The secant function, denoted as \( \sec(t) \), is one of the six fundamental trigonometric functions. It is the reciprocal of the cosine function. This means if you know secant, you can easily find cosine by taking the reciprocal. To put it mathematically, \( \sec(t) = \frac{1}{\cos(t)} \).
For example, in the given problem, we're told that \( \sec(t) = 3 \). So, to find \( \cos(t) \), we flip it to get \( \cos(t) = \frac{1}{3} \).
This relationship highlights how closely connected these trigonometric functions are, allowing us to switch perspectives and solve for different unknowns within trigonometric problems. Understanding the secant and its relationship with cosine is crucial as it frequently appears in various mathematical contexts.

Reciprocal identities are a handy set of tools in trigonometry that show how basic functions can be expressed as reciprocals of one another. They help in quickly finding values for different functions when given one.
These identities include:

• \( \sec(t) = \frac{1}{\cos(t)} \)
• \( \csc(t) = \frac{1}{\sin(t)} \)
• \( \cot(t) = \frac{1}{\tan(t)} \)

Using this concept in our example, given \( \sec(t) = 3 \), we found \( \cos(t) = \frac{1}{3} \).
Similarly, knowing \( \sin(t) = -\frac{2\sqrt{2}}{3} \) allowed us to find \( \csc(t) = -\frac{3\sqrt{2}}{4} \).
These identities simplify the solving process by linking different trigonometric functions through simple reciprocal relationships.

The Pythagorean identity is a key formula in trigonometry. It relates the squares of the sine and cosine functions to one, encapsulated in the equation \( \sin^2(t) + \cos^2(t) = 1 \).
This identity is very useful for calculating unknown trigonometric functions when another is known. In the problem, we know \( \cos(t) = \frac{1}{3} \).

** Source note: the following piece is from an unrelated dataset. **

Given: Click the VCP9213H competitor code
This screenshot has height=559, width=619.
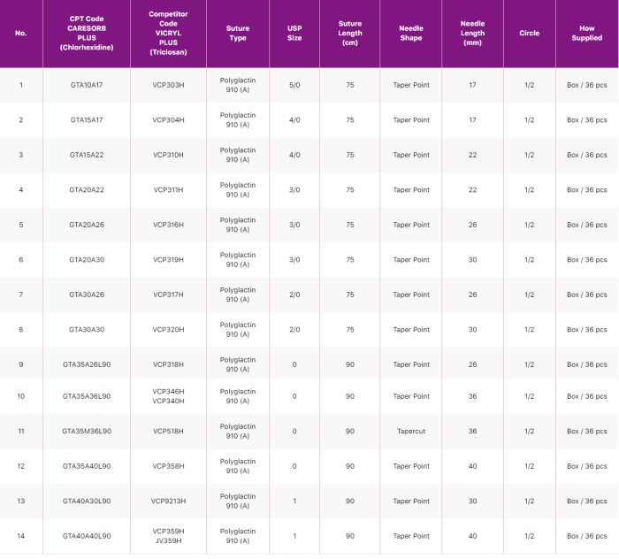Looking at the screenshot, I should click(x=168, y=502).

Plugging this into the identity, we have: \[\sin^2(t) + \left(\frac{1}{3}\right)^2 = 1\]Which simplifies to: \[\sin^2(t) = 1 - \frac{1}{9} = \frac{8}{9}\]Taking the square root gives \( \sin(t) = -\frac{2\sqrt{2}}{3} \), considering we're in Quadrant IV where sine is negative.
The Pythagorean identity not only links sine and cosine but also helps to solve various trigonometric scenarios efficiently.

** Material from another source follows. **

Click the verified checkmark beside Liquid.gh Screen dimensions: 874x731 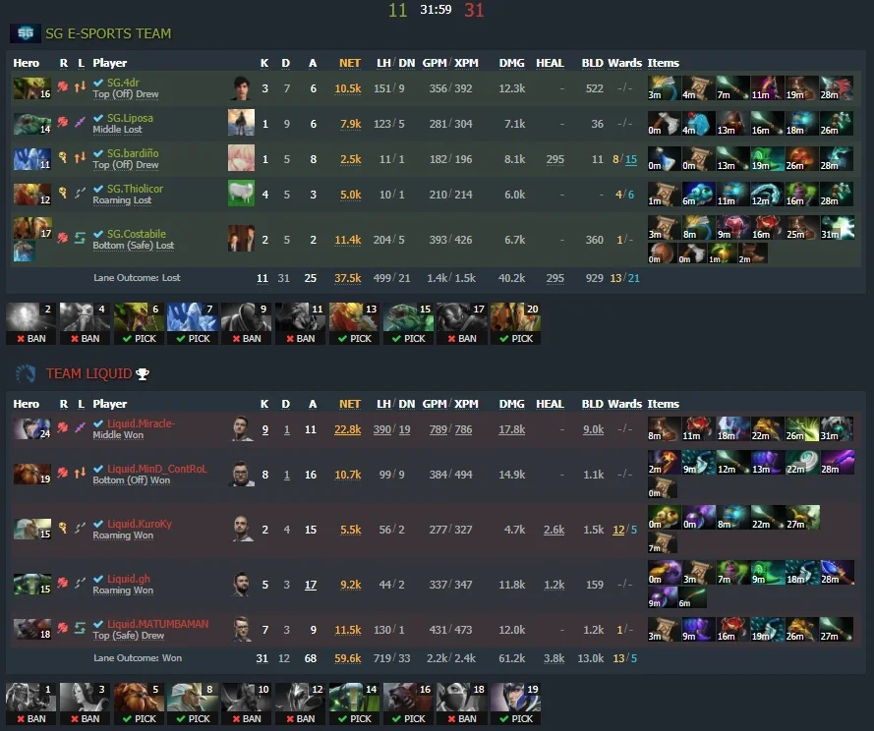click(x=98, y=579)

Trigonometry divides the coordinate plane into four quadrants, which influence the sign of trigonometric functions.
This division is fundamental as it determines whether outputs for sine, cosine, and tangent are positive or negative based on the angle's terminal side position:

• Quadrant I: All trigonometric functions are positive.
• Quadrant II: Sine is positive; cosine and tangent are negative.
• Quadrant III: Tangent is positive; sine and cosine are negative.
• Quadrant IV: Cosine is positive; sine and tangent are negative.

In the exercise, the terminal point of \( t \) is in Quadrant IV, dictating that \( \cos(t) \) is positive and \( \sin(t) \) is negative.
Understanding the quadrant setting is vital for correctly assessing the signs of trigonometric function values, which ensures accurate calculations and results.